Work instruction: In your answer, copy every entry that follows exactly.

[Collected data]
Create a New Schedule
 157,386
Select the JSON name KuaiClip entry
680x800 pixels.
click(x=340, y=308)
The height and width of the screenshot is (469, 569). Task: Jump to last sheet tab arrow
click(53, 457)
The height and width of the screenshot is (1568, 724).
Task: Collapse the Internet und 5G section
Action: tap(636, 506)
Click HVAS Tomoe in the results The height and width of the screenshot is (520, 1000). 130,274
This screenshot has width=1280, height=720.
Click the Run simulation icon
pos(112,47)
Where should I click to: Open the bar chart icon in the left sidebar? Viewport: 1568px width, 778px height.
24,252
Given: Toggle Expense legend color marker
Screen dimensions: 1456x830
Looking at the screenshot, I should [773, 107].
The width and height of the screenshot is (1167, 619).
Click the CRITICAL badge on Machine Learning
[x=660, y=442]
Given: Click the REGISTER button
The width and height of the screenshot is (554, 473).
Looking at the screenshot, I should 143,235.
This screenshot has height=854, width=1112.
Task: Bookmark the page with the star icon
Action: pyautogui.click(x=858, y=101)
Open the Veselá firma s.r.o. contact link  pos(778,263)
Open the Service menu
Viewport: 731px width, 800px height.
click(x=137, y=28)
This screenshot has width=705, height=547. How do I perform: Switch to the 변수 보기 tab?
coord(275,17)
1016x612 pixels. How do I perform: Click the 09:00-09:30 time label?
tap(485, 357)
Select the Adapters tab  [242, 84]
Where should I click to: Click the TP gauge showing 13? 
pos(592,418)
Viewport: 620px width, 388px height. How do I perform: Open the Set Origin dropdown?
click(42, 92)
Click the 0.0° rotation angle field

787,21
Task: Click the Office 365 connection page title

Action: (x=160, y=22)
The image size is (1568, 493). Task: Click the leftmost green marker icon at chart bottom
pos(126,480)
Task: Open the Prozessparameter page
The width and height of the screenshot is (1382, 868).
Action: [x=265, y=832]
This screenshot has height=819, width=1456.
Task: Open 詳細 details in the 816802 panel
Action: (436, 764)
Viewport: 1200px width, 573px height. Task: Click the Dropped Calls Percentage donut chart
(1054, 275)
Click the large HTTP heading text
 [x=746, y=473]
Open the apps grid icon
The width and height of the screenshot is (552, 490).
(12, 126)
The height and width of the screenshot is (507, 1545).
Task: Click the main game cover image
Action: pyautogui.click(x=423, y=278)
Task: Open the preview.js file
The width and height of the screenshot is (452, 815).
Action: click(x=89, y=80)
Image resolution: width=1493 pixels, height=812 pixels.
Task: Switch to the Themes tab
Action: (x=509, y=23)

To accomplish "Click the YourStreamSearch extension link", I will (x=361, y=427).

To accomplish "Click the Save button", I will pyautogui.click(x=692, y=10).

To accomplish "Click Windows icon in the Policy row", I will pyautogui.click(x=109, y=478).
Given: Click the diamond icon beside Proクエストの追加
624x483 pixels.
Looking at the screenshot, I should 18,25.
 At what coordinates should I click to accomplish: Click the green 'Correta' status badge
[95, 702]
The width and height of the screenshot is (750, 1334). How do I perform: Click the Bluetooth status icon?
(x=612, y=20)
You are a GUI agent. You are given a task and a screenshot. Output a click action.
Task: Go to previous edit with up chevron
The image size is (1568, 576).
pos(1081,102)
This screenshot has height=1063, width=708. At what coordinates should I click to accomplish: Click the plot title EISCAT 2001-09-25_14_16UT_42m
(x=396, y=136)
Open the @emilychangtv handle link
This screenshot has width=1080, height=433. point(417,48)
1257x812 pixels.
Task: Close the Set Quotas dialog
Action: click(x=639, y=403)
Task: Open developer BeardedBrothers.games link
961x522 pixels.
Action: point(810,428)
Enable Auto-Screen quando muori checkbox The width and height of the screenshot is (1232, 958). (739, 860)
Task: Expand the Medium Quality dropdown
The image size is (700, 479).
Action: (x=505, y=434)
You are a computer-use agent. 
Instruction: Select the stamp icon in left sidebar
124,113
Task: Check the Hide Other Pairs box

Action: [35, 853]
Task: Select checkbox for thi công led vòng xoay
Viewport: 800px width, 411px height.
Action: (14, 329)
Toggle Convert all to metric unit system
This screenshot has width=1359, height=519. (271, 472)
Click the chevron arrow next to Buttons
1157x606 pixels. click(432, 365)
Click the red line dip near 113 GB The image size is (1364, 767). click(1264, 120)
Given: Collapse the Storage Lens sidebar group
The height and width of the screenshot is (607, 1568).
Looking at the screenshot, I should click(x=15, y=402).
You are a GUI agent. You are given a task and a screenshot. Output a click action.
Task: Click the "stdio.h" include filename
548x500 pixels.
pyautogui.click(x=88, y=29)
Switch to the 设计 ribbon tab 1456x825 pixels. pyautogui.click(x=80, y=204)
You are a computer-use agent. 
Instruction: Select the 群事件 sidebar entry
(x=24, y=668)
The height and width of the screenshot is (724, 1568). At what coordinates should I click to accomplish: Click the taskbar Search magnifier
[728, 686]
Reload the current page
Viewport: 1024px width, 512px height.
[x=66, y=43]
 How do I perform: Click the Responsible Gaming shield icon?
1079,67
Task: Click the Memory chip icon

Answer space:
Create a New Schedule
 157,386
Select the JSON name KuaiClip entry
680x800 pixels.
click(x=340, y=308)
The height and width of the screenshot is (469, 569). Task: Jump to last sheet tab arrow
click(53, 457)
The height and width of the screenshot is (1568, 724).
Task: Collapse the Internet und 5G section
Action: tap(636, 506)
Click HVAS Tomoe in the results The height and width of the screenshot is (520, 1000). 130,274
This screenshot has width=1280, height=720.
Click the Run simulation icon
pos(112,47)
Where should I click to: Open the bar chart icon in the left sidebar? Viewport: 1568px width, 778px height.
24,252
Given: Toggle Expense legend color marker
Screen dimensions: 1456x830
Looking at the screenshot, I should [773, 107].
The width and height of the screenshot is (1167, 619).
Click the CRITICAL badge on Machine Learning
[x=660, y=442]
Given: Click the REGISTER button
The width and height of the screenshot is (554, 473).
Looking at the screenshot, I should 143,235.
This screenshot has height=854, width=1112.
Task: Bookmark the page with the star icon
Action: pyautogui.click(x=858, y=101)
Open the Veselá firma s.r.o. contact link  pos(778,263)
Open the Service menu
Viewport: 731px width, 800px height.
click(x=137, y=28)
This screenshot has width=705, height=547. How do I perform: Switch to the 변수 보기 tab?
coord(275,17)
1016x612 pixels. How do I perform: Click the 09:00-09:30 time label?
tap(485, 357)
Select the Adapters tab  [242, 84]
Where should I click to: Click the TP gauge showing 13? 
pos(592,418)
Viewport: 620px width, 388px height. How do I perform: Open the Set Origin dropdown?
click(42, 92)
Click the 0.0° rotation angle field

787,21
Task: Click the Office 365 connection page title

Action: (x=160, y=22)
The image size is (1568, 493). Task: Click the leftmost green marker icon at chart bottom
pos(126,480)
Task: Open the Prozessparameter page
The width and height of the screenshot is (1382, 868).
Action: [x=265, y=832]
This screenshot has height=819, width=1456.
Task: Open 詳細 details in the 816802 panel
Action: (436, 764)
Viewport: 1200px width, 573px height. Task: Click the Dropped Calls Percentage donut chart
(1054, 275)
Click the large HTTP heading text
 [x=746, y=473]
Open the apps grid icon
The width and height of the screenshot is (552, 490).
(12, 126)
The height and width of the screenshot is (507, 1545).
Task: Click the main game cover image
Action: pyautogui.click(x=423, y=278)
Task: Open the preview.js file
The width and height of the screenshot is (452, 815).
Action: click(x=89, y=80)
Image resolution: width=1493 pixels, height=812 pixels.
Task: Switch to the Themes tab
Action: (x=509, y=23)

To accomplish "Click the YourStreamSearch extension link", I will (x=361, y=427).

To accomplish "Click the Save button", I will pyautogui.click(x=692, y=10).

To accomplish "Click Windows icon in the Policy row", I will pyautogui.click(x=109, y=478).
Given: Click the diamond icon beside Proクエストの追加
624x483 pixels.
Looking at the screenshot, I should 18,25.
 At what coordinates should I click to accomplish: Click the green 'Correta' status badge
[95, 702]
The width and height of the screenshot is (750, 1334). How do I perform: Click the Bluetooth status icon?
(x=612, y=20)
You are a GUI agent. You are given a task and a screenshot. Output a click action.
Task: Go to previous edit with up chevron
The image size is (1568, 576).
pos(1081,102)
This screenshot has height=1063, width=708. At what coordinates should I click to accomplish: Click the plot title EISCAT 2001-09-25_14_16UT_42m
(x=396, y=136)
Open the @emilychangtv handle link
This screenshot has width=1080, height=433. point(417,48)
1257x812 pixels.
Task: Close the Set Quotas dialog
Action: click(x=639, y=403)
Task: Open developer BeardedBrothers.games link
961x522 pixels.
Action: point(810,428)
Enable Auto-Screen quando muori checkbox The width and height of the screenshot is (1232, 958). (739, 860)
Task: Expand the Medium Quality dropdown
The image size is (700, 479).
Action: (x=505, y=434)
You are a computer-use agent. 
Instruction: Select the stamp icon in left sidebar
124,113
Task: Check the Hide Other Pairs box

Action: [35, 853]
Task: Select checkbox for thi công led vòng xoay
Viewport: 800px width, 411px height.
Action: (14, 329)
Toggle Convert all to metric unit system
This screenshot has width=1359, height=519. (271, 472)
Click the chevron arrow next to Buttons
1157x606 pixels. click(432, 365)
Click the red line dip near 113 GB The image size is (1364, 767). click(1264, 120)
Given: Collapse the Storage Lens sidebar group
The height and width of the screenshot is (607, 1568).
Looking at the screenshot, I should click(x=15, y=402).
You are a GUI agent. You are given a task and a screenshot. Output a click action.
Task: Click the "stdio.h" include filename
548x500 pixels.
pyautogui.click(x=88, y=29)
Switch to the 设计 ribbon tab 1456x825 pixels. pyautogui.click(x=80, y=204)
You are a computer-use agent. 
Instruction: Select the 群事件 sidebar entry
(x=24, y=668)
The height and width of the screenshot is (724, 1568). At what coordinates should I click to accomplish: Click the taskbar Search magnifier
[728, 686]
Reload the current page
Viewport: 1024px width, 512px height.
[x=66, y=43]
 How do I perform: Click the Responsible Gaming shield icon?
1079,67
Task: Click the Memory chip icon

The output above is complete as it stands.